Changes in pressure waves after endoscopic intervention in patients with achalasia: A focus on peristaltic recovery of the esophageal body.
Turk J Gastroenterol. 2015 Dec 17;
Authors: Park SK, Hong SJ, Han JP, Goong HJ, Kim HS, Myung YS, Kim SH, Jung HJ, Lee TH, Lee JS, Lee MS
Abstract
BACKGROUND/AIMS: We conducted the present study to investigate the recovery of peristalsis of the esophageal body and evaluate the pressure changes observed on manometry before and after endoscopic intervention.
MATERIALS AND METHODS: Forty-five patients were diagnosed with achalasia, and 36 received endoscopic or surgical treatment. We collected the data of 24 patients who underwent manometry before and after treatment (pneumatic balloon dilatation, n=7; botulinum toxin injection, n=10; peroral endoscopic myotomy, n=7).
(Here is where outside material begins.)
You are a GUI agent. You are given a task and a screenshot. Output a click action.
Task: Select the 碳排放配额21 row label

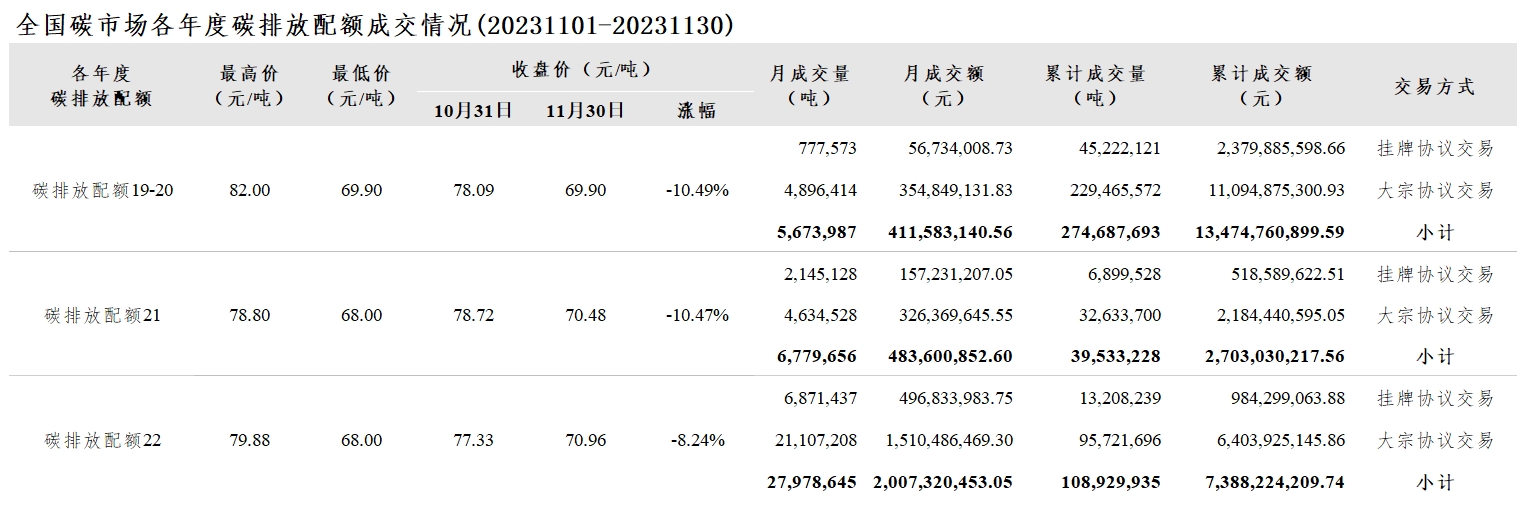tap(103, 315)
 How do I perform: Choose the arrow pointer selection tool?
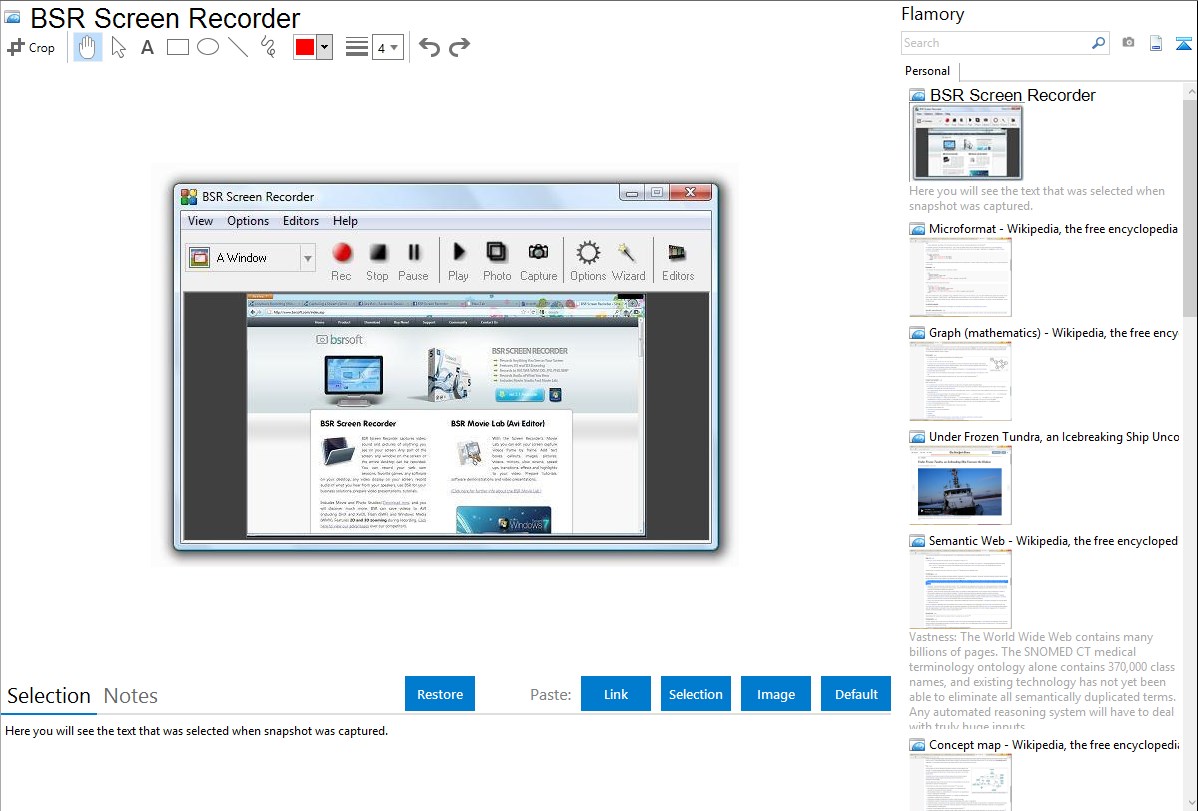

RESULTS: The lower esophageal sphincter (LES) resting pressure and nadir LES relaxation pressure decreased regardless of the achalasia subtype or type of endoscopic intervention following treatment (p<0.05). Among patients with a nadir LES relaxation pressure of <4 mmHg, 42.9% (6/14) exhibited partial esophageal peristaltic wave recovery. However, no patients with a nadir LES relaxation pressure of >4 mmHg exhibited peristaltic wave recovery (p=0.024). Of the six patients with peristaltic wave recovery, two had type I achalasia (15.4%), three had type II (33.3%), and one had type III (100.0%). The Eckardt score, symptom duration, and type of intervention were not associated with the recovery of peristaltic waves.
CONCLUSION: Our results suggest that normalization of the nadir LES relaxation pressure can be a predictive factor for the recovery of esophageal peristalsis.